Independente da política praticada pelos sucessivos governos desde 1964, esse processo nunca parou, só cresceu. Todos, sem exceção, foram responsáveis. Bolsonaro dá a sentença final. Aplica pena máxima aos nossos recursos naturais, às populações vulneráveis, aos órgãos de fiscalização, à educação e à saúde públicas, avanço sobre os direitos trabalhistas e à previdência. Esculhamba a política identitária de antecessores. O governo eleito em 2019 foi beneficiado por uma pandemia que o popularizou como mito matador, genocida. As lambanças que cometeu contra todos os protocolos de prevenção não saíram de alguma convicção real, sempre soube que o atraso de qualquer providência só faria crescer a expectativa pelas vacinas controladas por grandes laboratórios. A população, grande parte da qual foi atirada à pobreza e vulnerabilidade extremas, ficou entre a cruz e a caldeirinha. De um lado, à mercê de um governo calculadamente omisso que optou por um bem articulado laisse tomber malade, laisse mourir. De outro, rogando por uma imunização sem garantias*.

Apesar de todos os sinais de colapso societal e ambiental, nada indica que a máquina vá recuar. Ao contrário. Projetos desenvolvimentistas, nacionalistas, internacionalistas estão, irresponsavelmente, na pauta de todos os matizes ideológicos que disputam eleições desde os mais truculentos aos mais “amorosos” progressistas.  Negar, portanto, não é prerrogativa de quem diz que a terra é quadrada. Também são negacionistas os que pensam que a Terra é redonda e inesgotável. Ou seja, o negacionismo se tornou a única forma ilusória de defender o ritmo do capital sem controle.
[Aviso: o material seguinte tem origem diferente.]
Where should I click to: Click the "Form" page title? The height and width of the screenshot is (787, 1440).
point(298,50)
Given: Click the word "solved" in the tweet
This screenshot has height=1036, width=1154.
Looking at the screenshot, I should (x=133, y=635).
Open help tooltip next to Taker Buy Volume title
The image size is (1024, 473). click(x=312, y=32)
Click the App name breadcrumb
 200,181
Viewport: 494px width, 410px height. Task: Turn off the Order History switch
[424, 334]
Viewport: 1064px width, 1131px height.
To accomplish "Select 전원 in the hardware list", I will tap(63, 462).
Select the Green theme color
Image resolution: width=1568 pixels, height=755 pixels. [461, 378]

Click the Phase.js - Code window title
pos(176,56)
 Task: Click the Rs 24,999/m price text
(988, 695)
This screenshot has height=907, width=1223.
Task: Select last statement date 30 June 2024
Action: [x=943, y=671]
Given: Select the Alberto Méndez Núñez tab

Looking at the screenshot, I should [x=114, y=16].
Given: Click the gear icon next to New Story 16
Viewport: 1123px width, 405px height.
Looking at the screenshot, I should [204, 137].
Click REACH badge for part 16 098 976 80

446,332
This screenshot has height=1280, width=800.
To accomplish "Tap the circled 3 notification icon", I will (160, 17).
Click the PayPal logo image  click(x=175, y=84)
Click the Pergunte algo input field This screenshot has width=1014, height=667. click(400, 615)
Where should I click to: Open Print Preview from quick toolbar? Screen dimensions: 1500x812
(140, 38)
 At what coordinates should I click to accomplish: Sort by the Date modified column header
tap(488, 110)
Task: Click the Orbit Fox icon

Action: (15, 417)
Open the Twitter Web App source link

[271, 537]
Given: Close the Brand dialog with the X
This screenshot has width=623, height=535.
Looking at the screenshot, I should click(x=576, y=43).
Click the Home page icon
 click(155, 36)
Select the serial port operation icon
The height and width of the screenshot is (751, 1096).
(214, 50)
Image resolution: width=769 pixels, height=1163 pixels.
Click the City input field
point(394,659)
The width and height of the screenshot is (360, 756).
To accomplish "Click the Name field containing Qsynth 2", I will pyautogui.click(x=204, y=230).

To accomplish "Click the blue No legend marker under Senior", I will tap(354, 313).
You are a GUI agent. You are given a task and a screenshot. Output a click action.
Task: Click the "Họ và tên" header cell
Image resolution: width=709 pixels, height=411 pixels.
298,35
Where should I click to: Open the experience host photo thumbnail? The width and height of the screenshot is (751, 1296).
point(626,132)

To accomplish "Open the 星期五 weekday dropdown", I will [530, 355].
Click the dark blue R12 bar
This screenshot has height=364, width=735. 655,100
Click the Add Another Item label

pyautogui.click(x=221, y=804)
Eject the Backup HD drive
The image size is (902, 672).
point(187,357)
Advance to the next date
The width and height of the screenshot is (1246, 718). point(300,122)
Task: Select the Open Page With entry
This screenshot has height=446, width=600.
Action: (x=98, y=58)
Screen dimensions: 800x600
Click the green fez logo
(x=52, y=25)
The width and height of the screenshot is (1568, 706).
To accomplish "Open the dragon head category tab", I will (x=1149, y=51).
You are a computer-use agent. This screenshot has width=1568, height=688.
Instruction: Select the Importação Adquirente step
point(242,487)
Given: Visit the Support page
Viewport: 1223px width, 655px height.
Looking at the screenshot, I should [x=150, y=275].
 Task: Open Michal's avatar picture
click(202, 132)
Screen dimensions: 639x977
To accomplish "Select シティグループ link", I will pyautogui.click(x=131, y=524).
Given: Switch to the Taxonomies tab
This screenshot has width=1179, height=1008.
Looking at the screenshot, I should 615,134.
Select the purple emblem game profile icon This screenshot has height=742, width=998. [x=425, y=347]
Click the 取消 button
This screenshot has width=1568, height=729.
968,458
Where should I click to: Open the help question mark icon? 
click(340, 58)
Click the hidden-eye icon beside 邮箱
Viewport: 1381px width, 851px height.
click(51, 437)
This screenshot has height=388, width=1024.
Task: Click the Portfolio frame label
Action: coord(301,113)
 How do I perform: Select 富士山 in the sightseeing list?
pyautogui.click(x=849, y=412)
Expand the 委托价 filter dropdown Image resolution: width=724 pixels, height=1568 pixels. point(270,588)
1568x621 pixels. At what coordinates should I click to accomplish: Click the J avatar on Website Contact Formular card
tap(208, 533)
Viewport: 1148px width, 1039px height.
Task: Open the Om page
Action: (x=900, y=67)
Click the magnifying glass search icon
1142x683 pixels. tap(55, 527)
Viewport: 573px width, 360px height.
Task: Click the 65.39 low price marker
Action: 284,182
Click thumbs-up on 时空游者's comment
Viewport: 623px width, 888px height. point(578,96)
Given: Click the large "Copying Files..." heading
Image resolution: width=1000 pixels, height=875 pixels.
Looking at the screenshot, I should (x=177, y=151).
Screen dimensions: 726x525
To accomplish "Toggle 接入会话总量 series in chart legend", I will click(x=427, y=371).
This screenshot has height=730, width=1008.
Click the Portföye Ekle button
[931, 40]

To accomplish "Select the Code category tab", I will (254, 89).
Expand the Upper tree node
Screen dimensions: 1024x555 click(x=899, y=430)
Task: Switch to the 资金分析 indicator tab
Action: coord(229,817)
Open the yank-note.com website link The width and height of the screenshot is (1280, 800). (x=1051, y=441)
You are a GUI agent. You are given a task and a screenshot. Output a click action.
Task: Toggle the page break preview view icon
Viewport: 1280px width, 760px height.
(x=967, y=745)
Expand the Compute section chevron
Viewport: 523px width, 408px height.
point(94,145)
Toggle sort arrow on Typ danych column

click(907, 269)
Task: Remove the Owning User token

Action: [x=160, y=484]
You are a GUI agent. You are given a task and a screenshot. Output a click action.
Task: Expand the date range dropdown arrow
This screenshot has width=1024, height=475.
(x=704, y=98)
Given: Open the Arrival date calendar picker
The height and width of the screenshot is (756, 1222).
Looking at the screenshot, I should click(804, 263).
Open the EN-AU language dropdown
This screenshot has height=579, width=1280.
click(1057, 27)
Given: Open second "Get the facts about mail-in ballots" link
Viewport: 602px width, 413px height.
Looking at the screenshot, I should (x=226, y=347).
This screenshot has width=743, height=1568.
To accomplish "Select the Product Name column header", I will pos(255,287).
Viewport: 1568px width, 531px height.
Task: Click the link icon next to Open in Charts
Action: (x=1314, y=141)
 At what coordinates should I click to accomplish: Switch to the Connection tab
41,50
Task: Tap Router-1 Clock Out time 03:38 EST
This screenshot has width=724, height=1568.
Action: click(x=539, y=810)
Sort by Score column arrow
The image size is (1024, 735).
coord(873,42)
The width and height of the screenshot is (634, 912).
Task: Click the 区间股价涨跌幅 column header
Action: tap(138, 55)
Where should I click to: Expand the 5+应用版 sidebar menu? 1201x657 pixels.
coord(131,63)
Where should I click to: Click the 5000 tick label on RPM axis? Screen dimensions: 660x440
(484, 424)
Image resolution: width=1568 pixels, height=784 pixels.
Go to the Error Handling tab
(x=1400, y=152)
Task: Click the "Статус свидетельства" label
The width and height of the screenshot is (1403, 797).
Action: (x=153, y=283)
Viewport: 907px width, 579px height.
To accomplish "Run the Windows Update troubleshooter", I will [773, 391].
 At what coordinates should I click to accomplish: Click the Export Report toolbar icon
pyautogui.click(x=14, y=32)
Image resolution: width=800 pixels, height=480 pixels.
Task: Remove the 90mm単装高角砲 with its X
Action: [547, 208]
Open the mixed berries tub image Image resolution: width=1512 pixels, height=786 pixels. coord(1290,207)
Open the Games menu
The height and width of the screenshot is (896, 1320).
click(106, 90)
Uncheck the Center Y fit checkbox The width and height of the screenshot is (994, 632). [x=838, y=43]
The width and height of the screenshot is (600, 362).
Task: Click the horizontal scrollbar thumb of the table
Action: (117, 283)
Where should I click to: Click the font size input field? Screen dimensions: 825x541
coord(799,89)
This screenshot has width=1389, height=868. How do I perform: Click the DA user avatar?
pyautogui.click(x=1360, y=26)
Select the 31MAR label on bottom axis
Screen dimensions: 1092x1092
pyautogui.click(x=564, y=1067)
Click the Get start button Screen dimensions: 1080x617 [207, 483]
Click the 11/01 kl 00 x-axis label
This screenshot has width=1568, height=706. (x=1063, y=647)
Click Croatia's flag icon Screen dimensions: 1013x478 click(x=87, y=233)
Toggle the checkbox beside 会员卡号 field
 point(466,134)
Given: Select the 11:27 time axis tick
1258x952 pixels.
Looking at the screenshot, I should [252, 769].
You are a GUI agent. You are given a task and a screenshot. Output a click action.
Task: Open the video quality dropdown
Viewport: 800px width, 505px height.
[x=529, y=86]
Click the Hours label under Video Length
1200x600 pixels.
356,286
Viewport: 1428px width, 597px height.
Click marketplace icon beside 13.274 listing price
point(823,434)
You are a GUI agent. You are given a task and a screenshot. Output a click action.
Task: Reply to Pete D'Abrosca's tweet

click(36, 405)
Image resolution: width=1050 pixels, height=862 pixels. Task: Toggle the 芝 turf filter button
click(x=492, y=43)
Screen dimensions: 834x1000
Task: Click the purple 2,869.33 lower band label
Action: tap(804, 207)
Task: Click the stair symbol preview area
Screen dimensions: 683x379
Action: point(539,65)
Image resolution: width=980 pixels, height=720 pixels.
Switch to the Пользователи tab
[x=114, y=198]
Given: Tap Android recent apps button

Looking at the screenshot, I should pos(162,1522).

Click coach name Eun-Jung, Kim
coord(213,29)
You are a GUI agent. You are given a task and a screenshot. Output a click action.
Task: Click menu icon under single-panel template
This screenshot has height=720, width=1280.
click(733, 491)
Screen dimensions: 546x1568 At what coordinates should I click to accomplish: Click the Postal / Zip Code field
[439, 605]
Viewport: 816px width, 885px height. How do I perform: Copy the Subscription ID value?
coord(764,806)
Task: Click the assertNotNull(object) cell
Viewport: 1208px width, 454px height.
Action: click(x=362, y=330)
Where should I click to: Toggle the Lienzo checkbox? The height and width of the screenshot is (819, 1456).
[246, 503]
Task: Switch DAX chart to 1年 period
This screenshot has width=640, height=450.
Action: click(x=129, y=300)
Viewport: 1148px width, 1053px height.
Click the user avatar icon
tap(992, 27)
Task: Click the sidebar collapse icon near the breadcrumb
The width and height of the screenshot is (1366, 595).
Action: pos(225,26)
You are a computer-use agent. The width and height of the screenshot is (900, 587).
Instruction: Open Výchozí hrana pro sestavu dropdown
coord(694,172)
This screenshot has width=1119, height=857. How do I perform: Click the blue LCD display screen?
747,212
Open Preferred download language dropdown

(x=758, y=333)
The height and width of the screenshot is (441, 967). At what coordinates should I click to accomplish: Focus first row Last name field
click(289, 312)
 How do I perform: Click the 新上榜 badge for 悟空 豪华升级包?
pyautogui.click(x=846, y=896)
Esse texto bem que poderia ter contado essa história sob outro enfoque. Mas, penso que traz o que realmente importa considerar. Uma maneira de afirmar que o Brasil, país criado para esconder a face mais abjeta da acumulação, começou muito mal, mas estávamos no início dos tempos da razão, do humanismo e do progresso. Passados 5 séculos, nossos tempos revelam o desengano e confirmam que o Brasil profundo, sob o capital, se tornou um lugar absolutamente insalubre para a existência da vida humana e não humana.

Por isso mesmo, é que 2022 precisa ser um ano em que tenhamos a coragem de rejeitar qualquer sobrevida ao capital, qualquer fôlego ao desenvolvimento e às políticas consagradas por esse sistema. Que tenhamos a capacidade de dizer que esse não é o lugar que escolhemos para viver, mas esse é o lugar que conhecemos e é a partir dele que começaremos a formação de um movimento radical de massas descartadas, desiludidas e desobedientes.

Nota:
*Interessante o artigo de Matías Blaustein: Pandemia, registro de casos e soluções falsas.


Maria Orlanda Pinassi é socióloga e professora aposentada da UNESP.